# What type of paint to use?



## Heledir (Aug 24, 2010)

I sandblasted my 58 JC Higgins Flightliner today. Without access to an airbrush I'm going to get rattle cans. What kind of paint/primer should I buy?


----------



## HIGGINSFOREVER (Aug 25, 2010)

Go to a auto parts store and get DUPL-COLOR spray cans.Get sandable primer, after primer drys use 000 steel wool to gently wipe the frame down.When spraying keep the can moving and shake often.(The can not you) Then spray with clear laquer.TAKE YOUR TIME.


----------



## cyclingday (Aug 26, 2010)

I agree that for a durable finish, the Dupli-color is the best rattle can finish. The paint dries extremely fast, so you can work with it very well without the worries of drips runs or errors. The key as they say on the can is to take your time and build up the paint with light coats spread out over several minutes between coats. They also have a pretty good selection, if you're trying to match an original color.

 If your trying to match a distressed original paint bike, then I 've found the Krylon to be the easiest to work with. It is not as durable as the Dupli-color, so it takes a beating better. Some wetdry rub out and a good lashing with a few bundles of small guage cable, and you've got a pretty good likeness to a fifty year old paint job.


----------



## HIGGINSFOREVER (Aug 26, 2010)

The difference is dupli-color is a acrylic lacquer and krylon is a enamel.In 2008 krylon switched to enamel.What i like is with dupli-color is if you get a run you can wipe it out and keep going,with enamal you have to wait till it is dry then sand it out.Also you can wet sand lacquer after painting but since they came out with clear coat in a spray can there is no reason to wet sand.After painting well over 100 bikes with spray cans the best advice i can give is keep the can moving when spraying and shake the can often.I an not sure on this but i think all bicycle manufactures used lacquer.


----------



## 53Phantom (Aug 27, 2010)

Be aware that Dupli-color paint does chip and scratch very easily.
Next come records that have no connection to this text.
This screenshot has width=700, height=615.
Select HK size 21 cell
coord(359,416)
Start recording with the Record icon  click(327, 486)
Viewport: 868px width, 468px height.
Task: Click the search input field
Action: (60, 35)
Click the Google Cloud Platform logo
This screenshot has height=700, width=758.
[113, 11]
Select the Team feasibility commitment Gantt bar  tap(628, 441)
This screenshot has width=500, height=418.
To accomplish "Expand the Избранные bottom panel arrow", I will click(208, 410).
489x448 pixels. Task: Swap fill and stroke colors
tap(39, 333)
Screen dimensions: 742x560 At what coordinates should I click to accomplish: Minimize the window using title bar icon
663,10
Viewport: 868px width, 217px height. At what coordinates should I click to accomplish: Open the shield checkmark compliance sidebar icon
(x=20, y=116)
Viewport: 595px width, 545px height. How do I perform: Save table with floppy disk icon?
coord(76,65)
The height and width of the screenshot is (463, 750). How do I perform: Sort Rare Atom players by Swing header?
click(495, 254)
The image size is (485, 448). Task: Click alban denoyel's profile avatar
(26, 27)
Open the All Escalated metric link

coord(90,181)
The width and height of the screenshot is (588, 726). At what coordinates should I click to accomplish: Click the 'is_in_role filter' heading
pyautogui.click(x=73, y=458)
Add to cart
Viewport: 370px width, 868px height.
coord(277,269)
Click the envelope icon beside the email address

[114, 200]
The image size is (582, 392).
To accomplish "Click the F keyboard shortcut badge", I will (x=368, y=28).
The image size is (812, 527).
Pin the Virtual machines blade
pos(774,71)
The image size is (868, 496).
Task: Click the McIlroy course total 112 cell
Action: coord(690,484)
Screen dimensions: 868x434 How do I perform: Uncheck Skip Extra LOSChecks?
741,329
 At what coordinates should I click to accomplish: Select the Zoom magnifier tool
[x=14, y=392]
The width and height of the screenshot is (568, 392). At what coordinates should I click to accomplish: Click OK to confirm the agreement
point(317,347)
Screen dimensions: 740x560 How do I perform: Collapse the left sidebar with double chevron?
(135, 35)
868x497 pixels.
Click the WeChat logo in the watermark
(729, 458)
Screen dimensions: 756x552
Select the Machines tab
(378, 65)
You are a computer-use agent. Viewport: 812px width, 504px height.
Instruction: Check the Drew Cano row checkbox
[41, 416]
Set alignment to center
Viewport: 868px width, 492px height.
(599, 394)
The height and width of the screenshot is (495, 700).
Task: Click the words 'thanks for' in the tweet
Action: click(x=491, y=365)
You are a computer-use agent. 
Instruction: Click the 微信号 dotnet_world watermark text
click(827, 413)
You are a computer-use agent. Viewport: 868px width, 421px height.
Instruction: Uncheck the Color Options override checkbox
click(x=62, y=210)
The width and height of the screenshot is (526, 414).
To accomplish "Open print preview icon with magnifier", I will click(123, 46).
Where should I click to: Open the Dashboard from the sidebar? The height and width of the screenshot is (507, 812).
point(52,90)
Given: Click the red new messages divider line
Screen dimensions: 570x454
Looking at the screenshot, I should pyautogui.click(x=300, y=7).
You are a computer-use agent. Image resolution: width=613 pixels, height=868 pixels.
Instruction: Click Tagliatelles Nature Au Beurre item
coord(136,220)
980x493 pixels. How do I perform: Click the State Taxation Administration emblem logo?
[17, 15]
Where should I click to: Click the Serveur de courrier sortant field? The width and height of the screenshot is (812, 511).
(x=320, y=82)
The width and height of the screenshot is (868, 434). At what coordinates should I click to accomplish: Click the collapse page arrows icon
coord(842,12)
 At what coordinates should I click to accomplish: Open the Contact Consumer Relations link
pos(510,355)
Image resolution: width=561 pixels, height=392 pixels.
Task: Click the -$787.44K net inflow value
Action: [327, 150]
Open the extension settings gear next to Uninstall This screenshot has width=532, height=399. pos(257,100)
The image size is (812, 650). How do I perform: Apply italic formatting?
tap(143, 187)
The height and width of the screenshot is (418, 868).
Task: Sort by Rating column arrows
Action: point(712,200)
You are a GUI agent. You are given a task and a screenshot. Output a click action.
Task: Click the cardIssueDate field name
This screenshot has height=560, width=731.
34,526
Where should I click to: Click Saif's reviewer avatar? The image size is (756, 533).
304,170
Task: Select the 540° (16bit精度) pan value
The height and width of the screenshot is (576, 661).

It is a good paint but not nearly as durable as urathane base coat /clear coat or acrylic enamel. If you are careful with the bike, the Duplicolor will work fine. Go with at least 4 coats of clear instead of the recommended 2 coats. Use the Duplicolor red primer to fill any small scratches and imperfections, not the base coat of color. I like to wet sand the final coat after a week with 1000 grit paper and buff out the topcoat . This will remove any small flaws, dust, sand, bugs, and orange peel.


----------



## SirMike1983 (Aug 27, 2010)

Duplicolor is good if you are familiar with car paints. It dries fast and forms a nice finish, especially if you clear coat it. Beware though that Duplicolor is a hot solvent paint, as opposed to a straight oil-based enamel. This means it has a chemical composition that allows it to melt the layer below slightly to form a tighter bond. This is somewhat true of the spray, but most especially true of their little touch-up bottles. 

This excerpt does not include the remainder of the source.